Three human colon cancer lines (SW 480, SW 620, WIDR) were characterized as to their production of molecules with transforming growth factor (TGF)-like activity. Production of both TGF alpha-like and TGF beta-like activity was quantitated, as were cellular receptors for these molecules, and growth response in soft agar to exogenous epidermal growth factor (EGF) (as a substitute for TGF alpha) and TGF beta. Serum-free medium conditioned by these cells showed differing amounts of TGF alpha-like and TGF beta-like competing activity in EGF and TGF beta radioreceptor assays. Likewise the cells showed differing abilities to bind 125I-labeled EGF and TGF beta. SW 620 cells produced relatively large quantities of TGF alpha-like activity and had no detectable EGF receptors; specific TGF beta binding was observed. SW 480 cells produced the most TGF beta-like activity and had no measurable TGF beta membrane receptors, but EGF receptors were detectable.
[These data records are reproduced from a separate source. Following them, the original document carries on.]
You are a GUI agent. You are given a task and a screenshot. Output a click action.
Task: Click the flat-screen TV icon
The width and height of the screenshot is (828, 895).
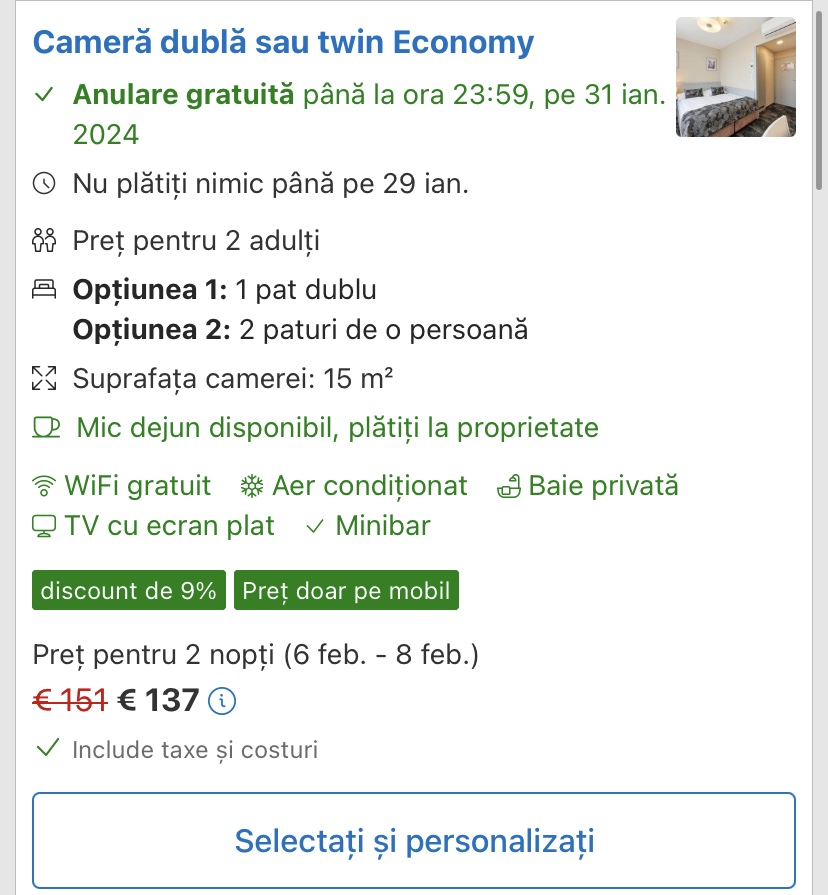pyautogui.click(x=44, y=526)
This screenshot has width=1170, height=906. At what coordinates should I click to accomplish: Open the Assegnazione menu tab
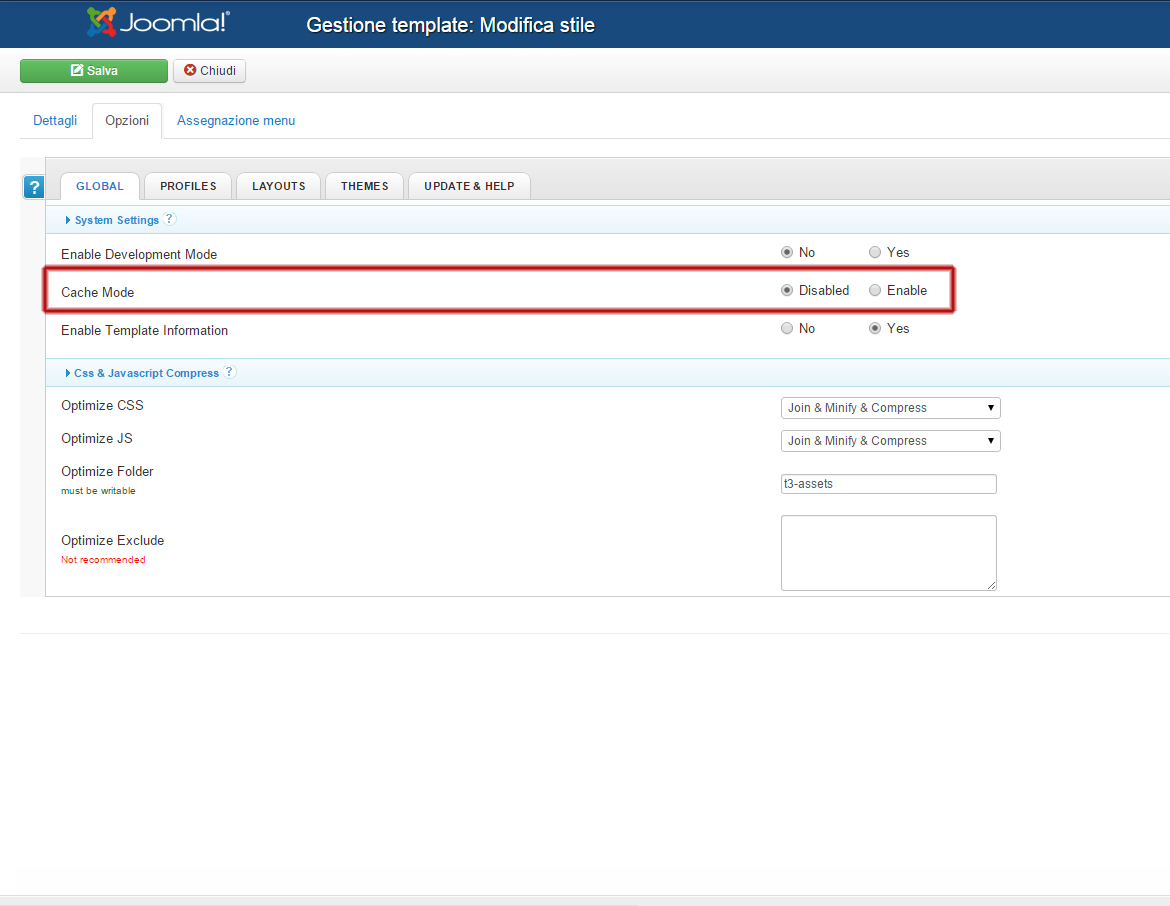click(236, 121)
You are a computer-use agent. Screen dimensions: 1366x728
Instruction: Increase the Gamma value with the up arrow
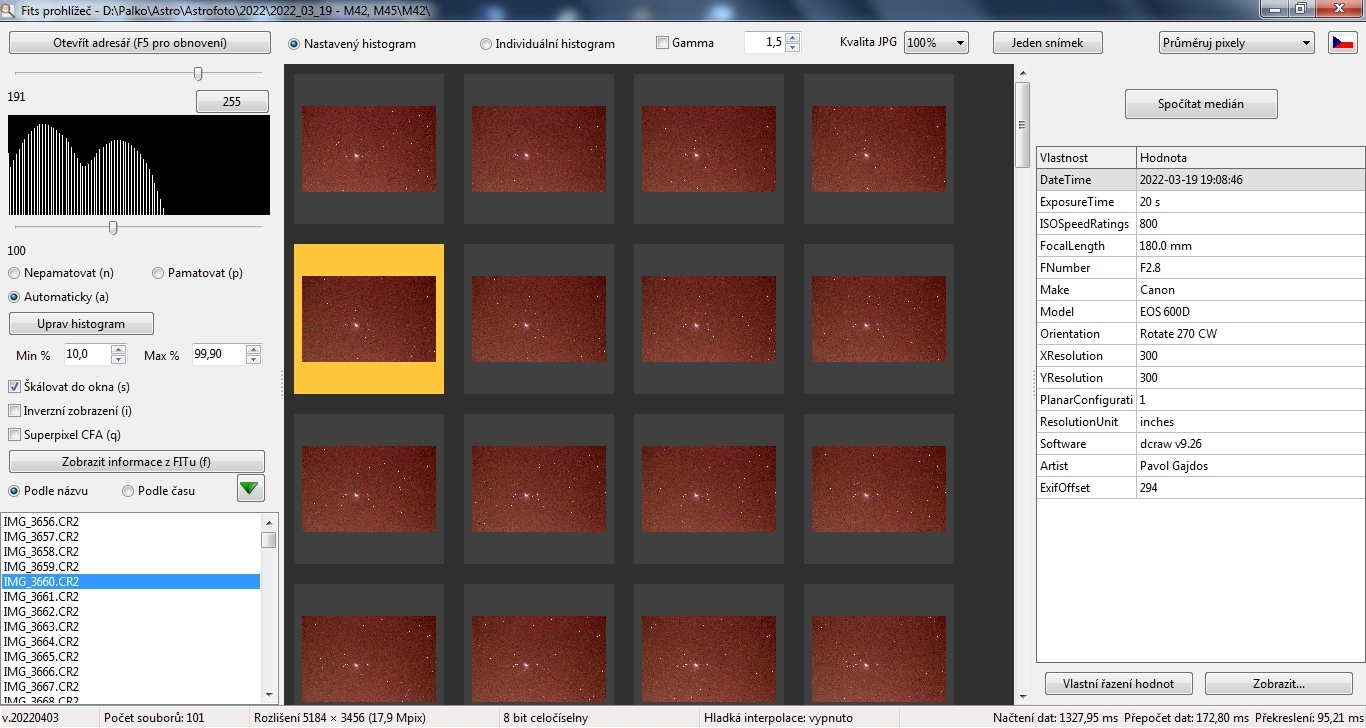click(793, 38)

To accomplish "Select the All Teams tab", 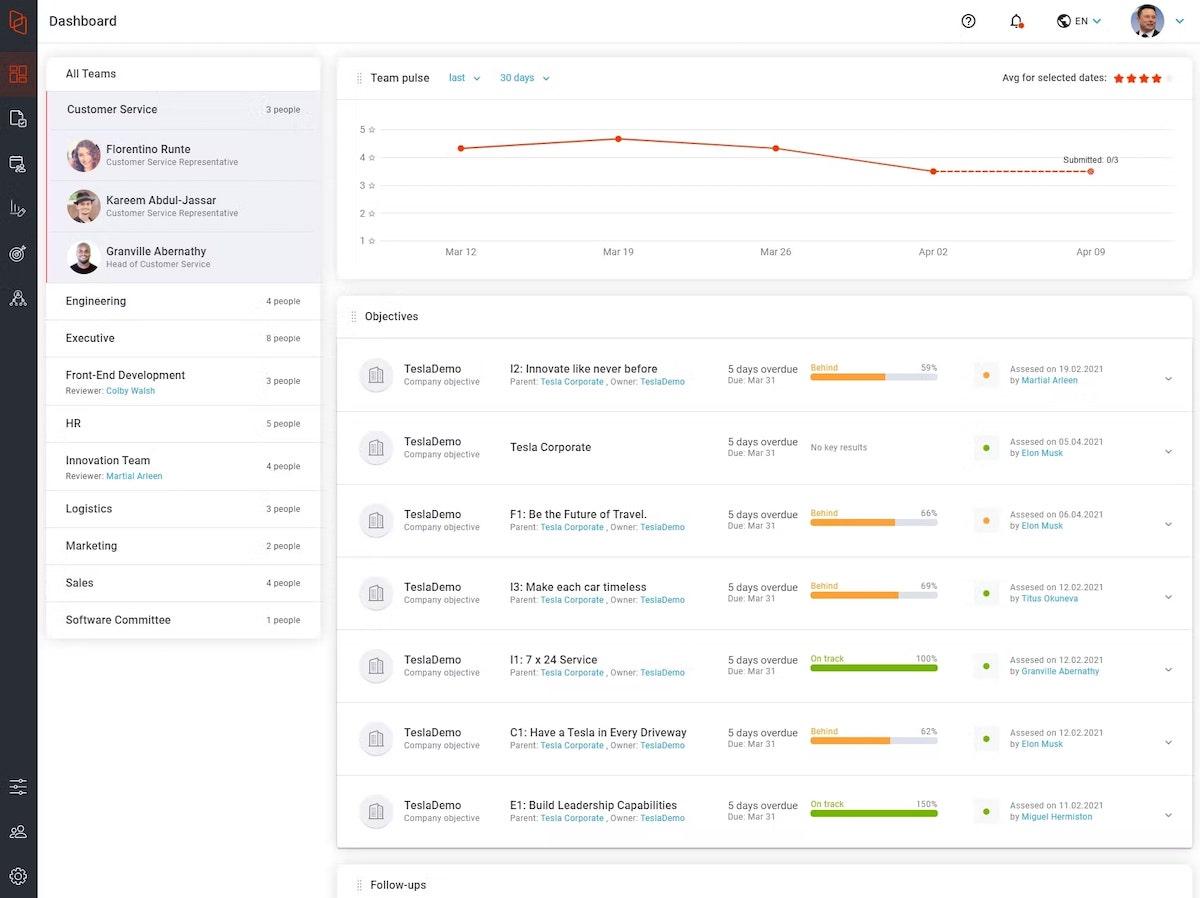I will pos(91,74).
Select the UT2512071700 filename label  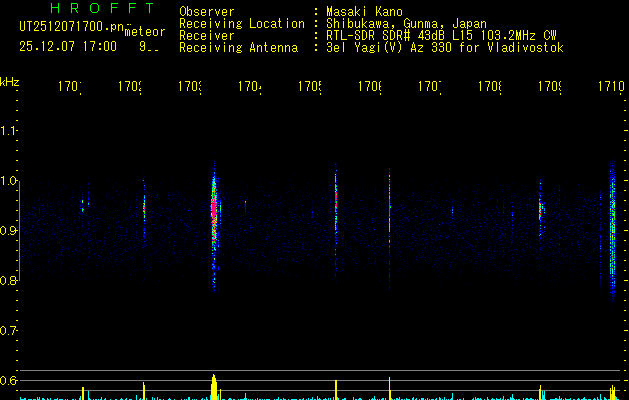pos(68,26)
WIDR cells had both EGF and TGF beta membrane receptors and produced relatively low levels of EGF and TGF beta receptor-competing activity. All three of the cell lines grew spontaneously in soft agar (in medium containing 10% serum). In contrast to other carcinoma cell lines, exogenous EGF and TGF beta had no significant effect on soft agar growth of the colon carcinoma cells. The production of both TGF alpha-like and TGF beta-like polypeptides by colon carcinoma cell lines has been shown, yet involvement of these factors in autostimulatory activity could not be demonstrated. The possibility that these endogenous factors could be involved in paracrine stimulation of stromal cells remains to be explored.